In Haskell we can write code like this:

// (<*>) :: Applicative f => f (a -> b) -> f a -> f b
// const :: a -> b -> a
// id :: b -> b
let id = const <*> const

How to do same thing in F#?

I try write code something like this, but it isn't same

let ( <*> ) f v =
    match v with
    | Some v' -> 
        match f with 
        | Some f' -> Some (f' v')
        | _ -> None
    | _ -> None
let cnst a _ = a
let id = cnst <*> cnst // but it seems impossible
let id' x = (Some (cnst x)) <*> (Some(cnst x x)) // it works

But in Haskell id::b->b , in F# id:'a->'a Option

What I do wrong? How to achieve the same result?
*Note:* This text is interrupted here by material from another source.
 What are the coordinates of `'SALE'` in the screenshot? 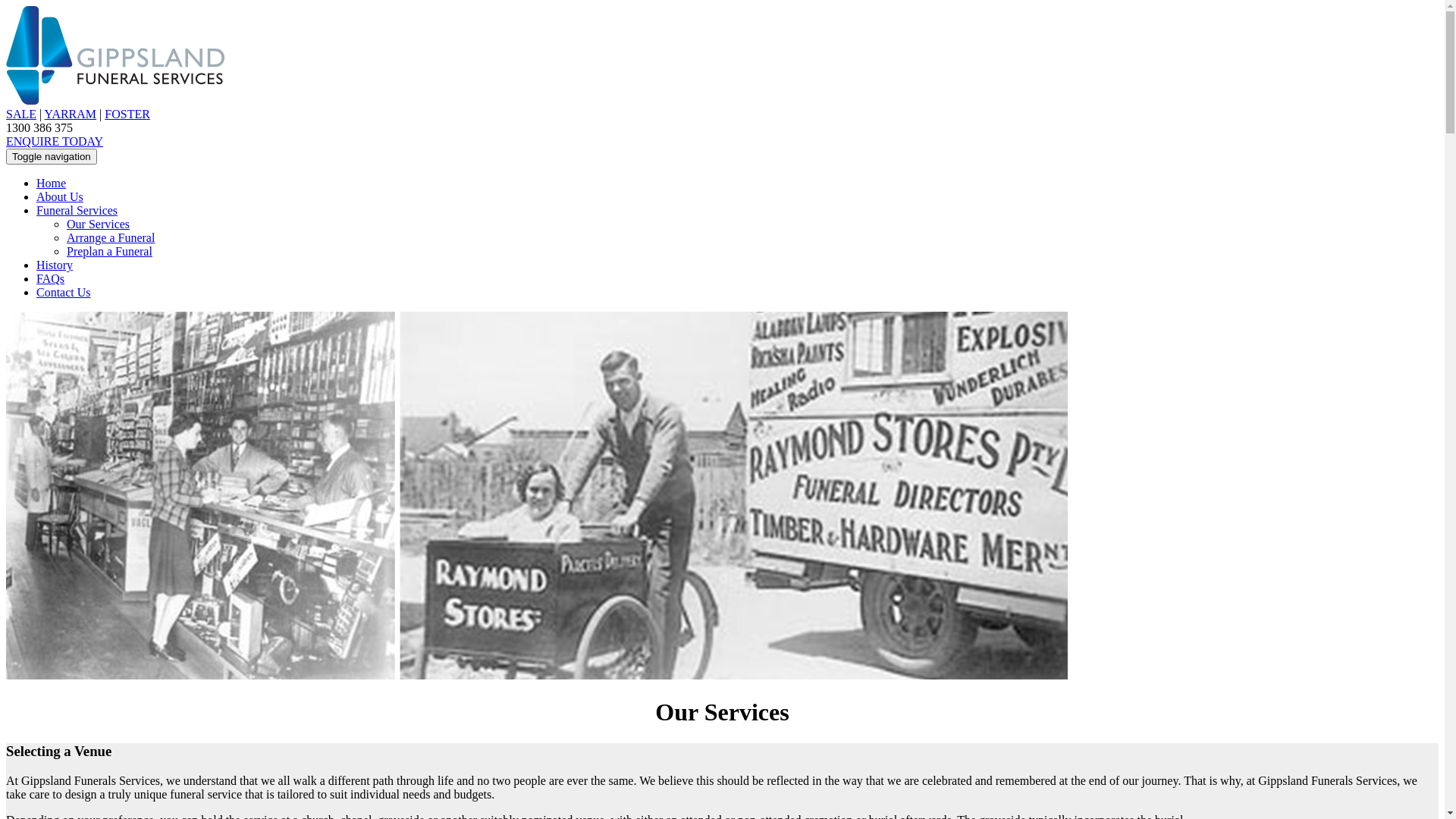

PS: As I know with an Applicative, our values are wrapped in a context, just like Functors and functions are wrapped in a context too!

Some((+)3) and Some(2)

In this case Context is Option

And Applay method is like this:

let Apply funInContext valInContext =
    match funInContext with  // unwrap function
    | Some f -> 
        match valInContext with // unwrap value
        | Some v -> Some(f v) // applay function on value and wrap it
        | _ -> None
    | _ -> None 

Answer 1

I'm slightly confused by what your code is trying to achieve because it has the type

(a -> Maybe b) -> Maybe a -> Maybe b

This is the type of bind for the monad structure we usually imbue Maybe / option with but it doesn't make sense if you're trying to work with the applicative instance for functions that we have in Haskell. There are two things we need to change then, the first is that we need to work with functions and applicatives in order to have the code achieve the desired effect. That ought to have the type

 (a -> (b -> c)) -> (a -> b) -> (a -> c)

So we can write this as

 let ( <*> ) f x a = (f a) (x a)

Now if we step the original example

 (cnst <*> cnst) a = (cnst a) (cnst a)
                   = a

so we indeed have that cnst <*> cnst = id as required.